(Item position entries)
★ ★ ★ ★ ★

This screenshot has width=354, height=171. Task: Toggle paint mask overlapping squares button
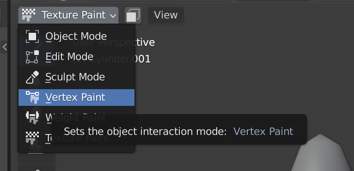point(133,15)
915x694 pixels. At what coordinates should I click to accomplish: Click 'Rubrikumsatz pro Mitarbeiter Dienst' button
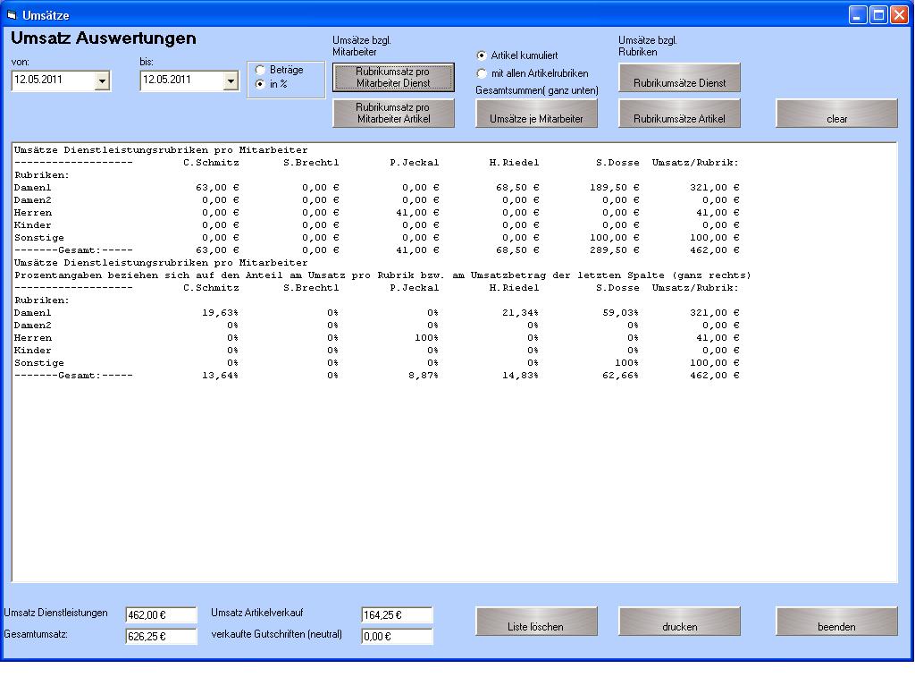393,78
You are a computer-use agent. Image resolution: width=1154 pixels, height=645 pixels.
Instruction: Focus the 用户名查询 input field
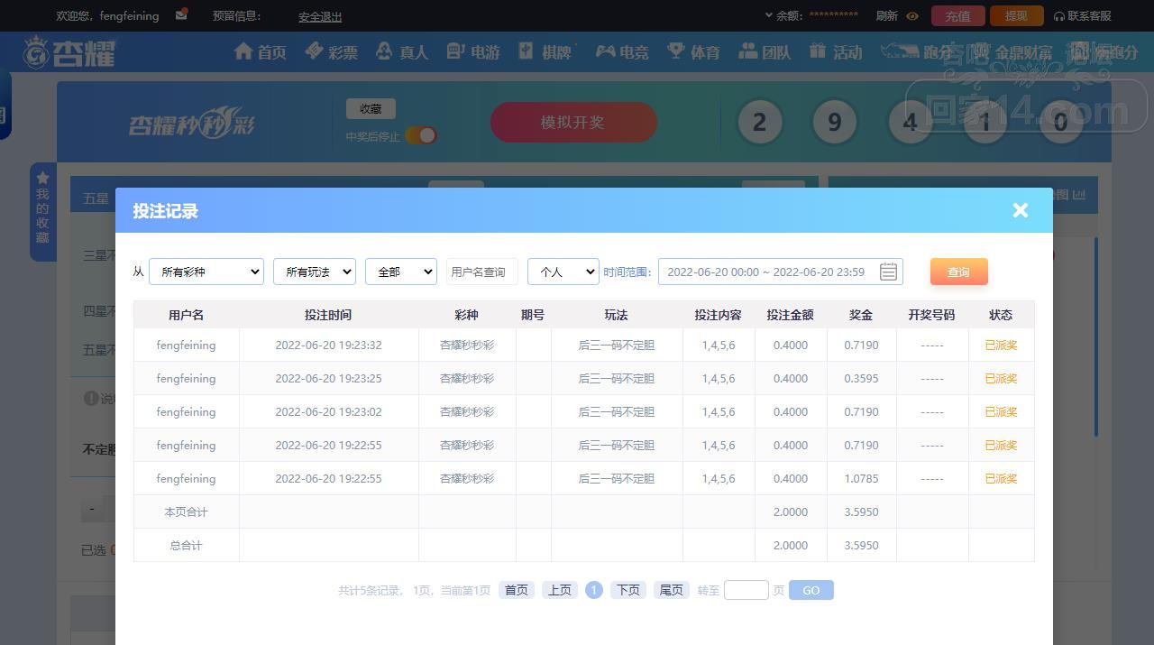[x=482, y=272]
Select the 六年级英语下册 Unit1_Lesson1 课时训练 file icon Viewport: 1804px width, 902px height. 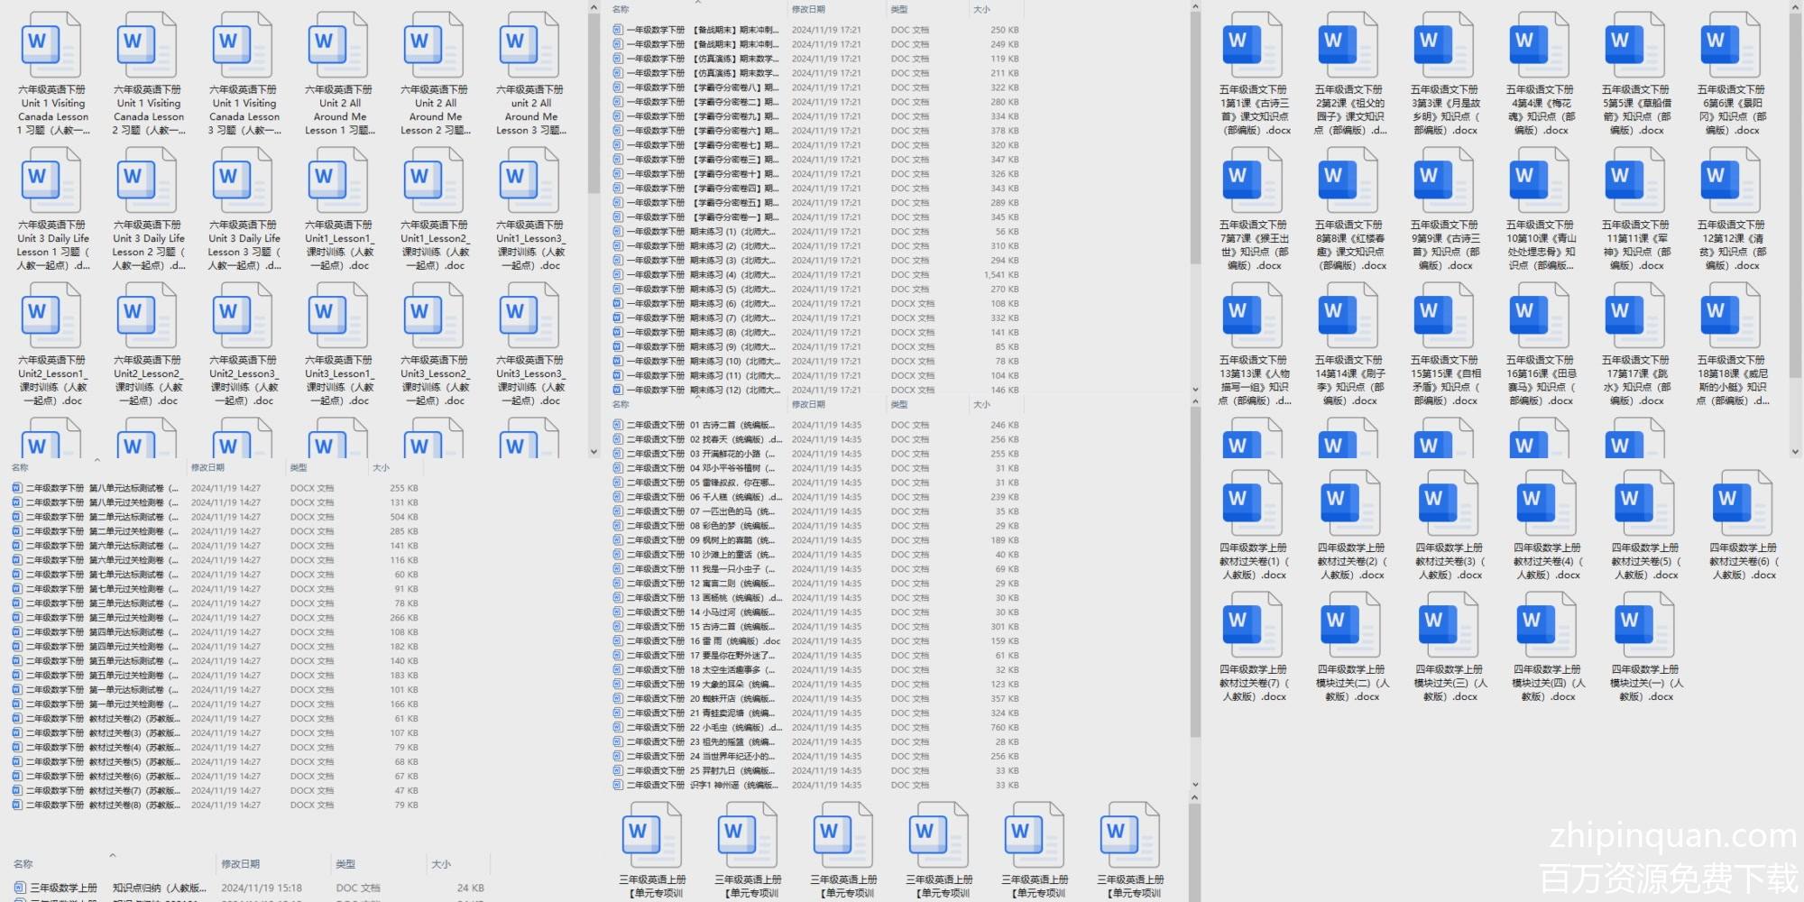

★ ★ ★ ★ ★

-- GOAL --
Return all of the entries above verbatim, leaving out the pictures.

-- RESULT OF THIS TASK --
This screenshot has width=354, height=171. Task: Toggle paint mask overlapping squares button
point(133,15)
915x694 pixels. At what coordinates should I click to accomplish: Click 'Rubrikumsatz pro Mitarbeiter Dienst' button
393,78
You are a computer-use agent. Image resolution: width=1154 pixels, height=645 pixels.
Instruction: Focus the 用户名查询 input field
[x=482, y=272]
Select the 六年级英语下册 Unit1_Lesson1 课时训练 file icon Viewport: 1804px width, 902px height. 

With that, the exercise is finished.